• **WHAT YOU ARE ASKED TO DO**:
Copy the records word for word, omitting all pictures.

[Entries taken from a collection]
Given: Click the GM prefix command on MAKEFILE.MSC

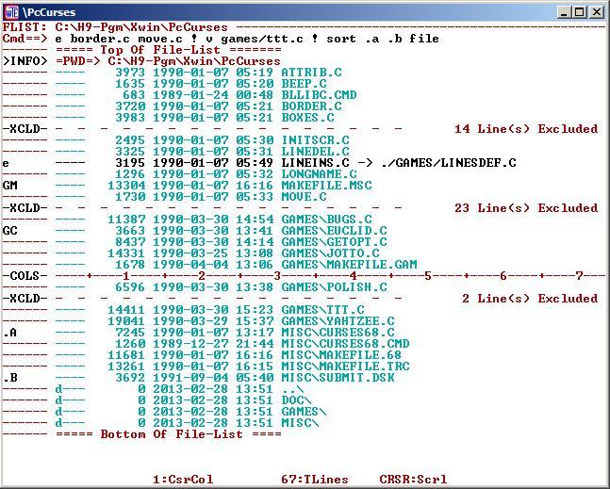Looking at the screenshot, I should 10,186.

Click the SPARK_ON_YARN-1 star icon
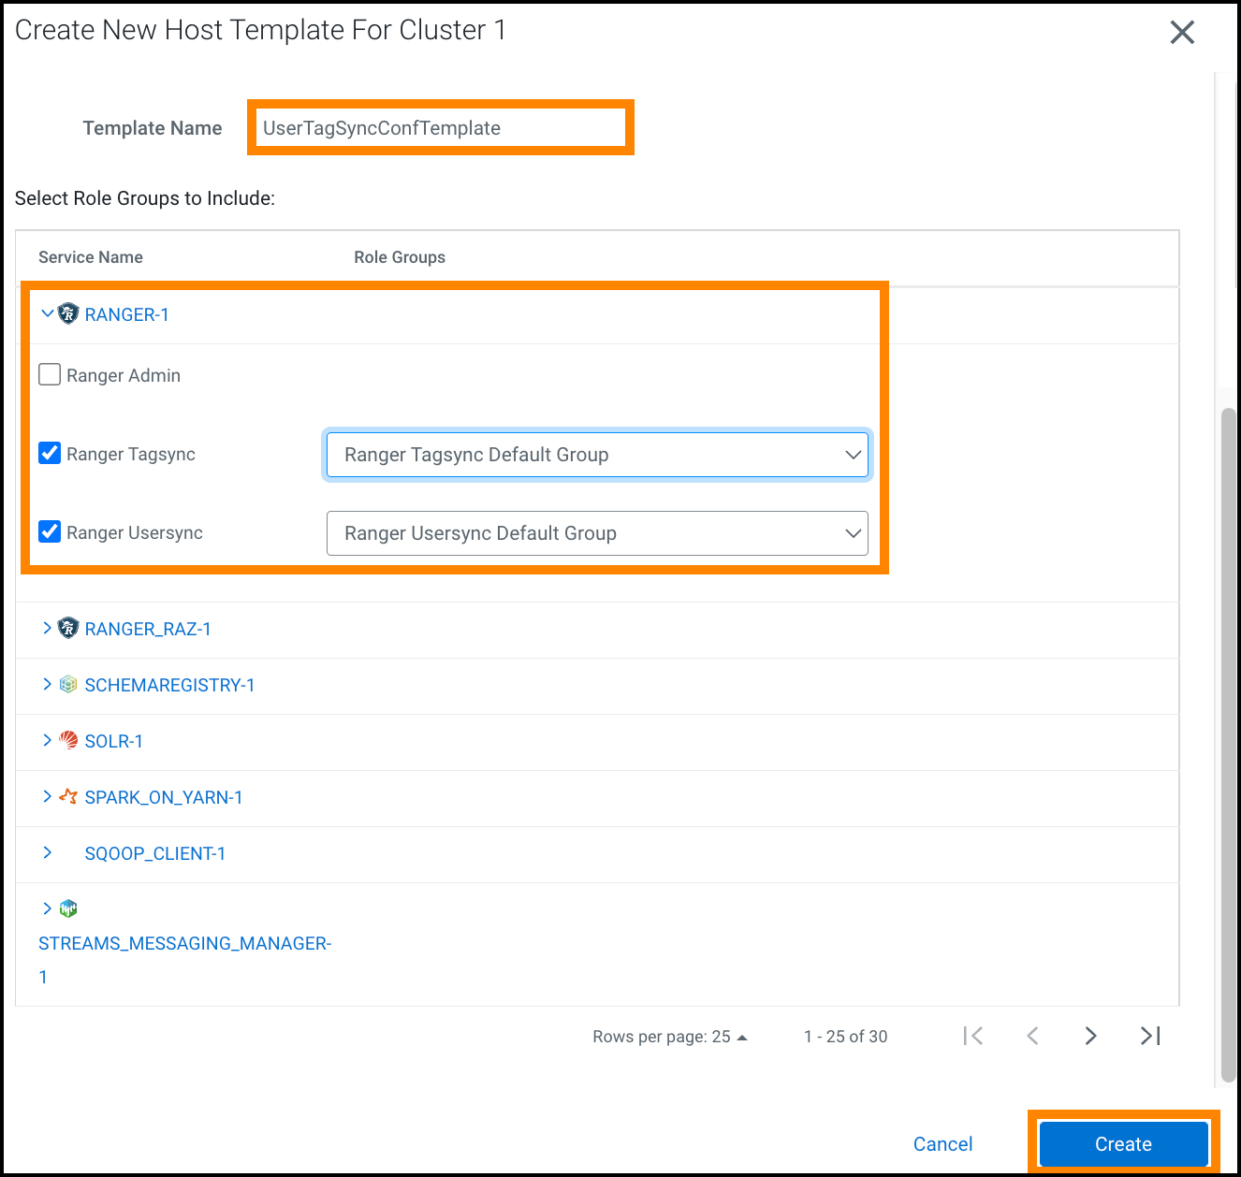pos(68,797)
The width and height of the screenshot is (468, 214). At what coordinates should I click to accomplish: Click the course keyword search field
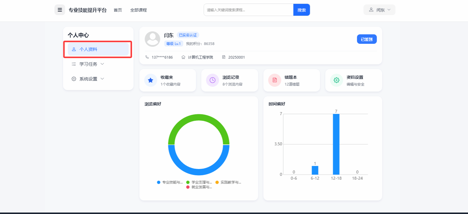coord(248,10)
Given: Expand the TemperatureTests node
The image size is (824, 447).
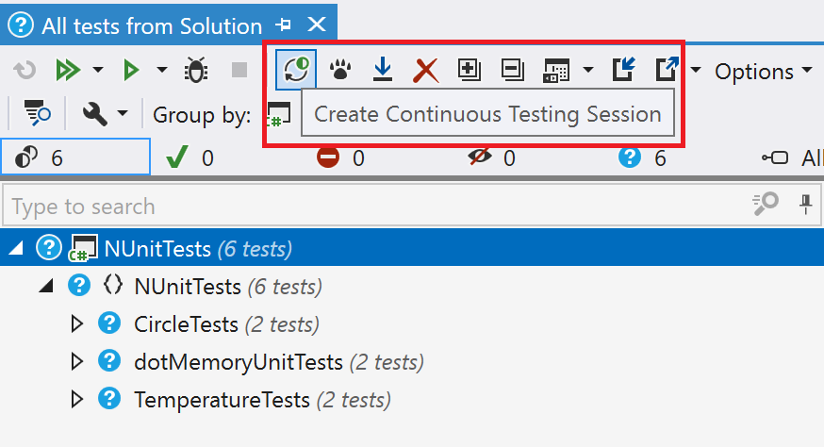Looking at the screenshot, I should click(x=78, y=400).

• **EXERCISE OUTPUT**:
Given: Click the GM prefix command on MAKEFILE.MSC

Looking at the screenshot, I should 10,186.

Click the SPARK_ON_YARN-1 star icon
pos(68,797)
The width and height of the screenshot is (468, 214). At what coordinates should I click to accomplish: Click the course keyword search field
coord(248,10)
Given: Expand the TemperatureTests node
The image size is (824, 447).
Looking at the screenshot, I should click(x=78, y=400).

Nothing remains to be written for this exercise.